== Segment start ==

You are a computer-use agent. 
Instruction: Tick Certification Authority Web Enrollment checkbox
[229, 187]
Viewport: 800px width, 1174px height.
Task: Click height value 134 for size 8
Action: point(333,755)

== Segment end ==

> **PROBLEM DETAILS**
Each line of the material should be duplicated exactly, please.

> **ANSWER SECTION**
You are a computer-use agent. 
Instruction: Tick Certification Authority Web Enrollment checkbox
[229, 187]
Viewport: 800px width, 1174px height.
Task: Click height value 134 for size 8
Action: point(333,755)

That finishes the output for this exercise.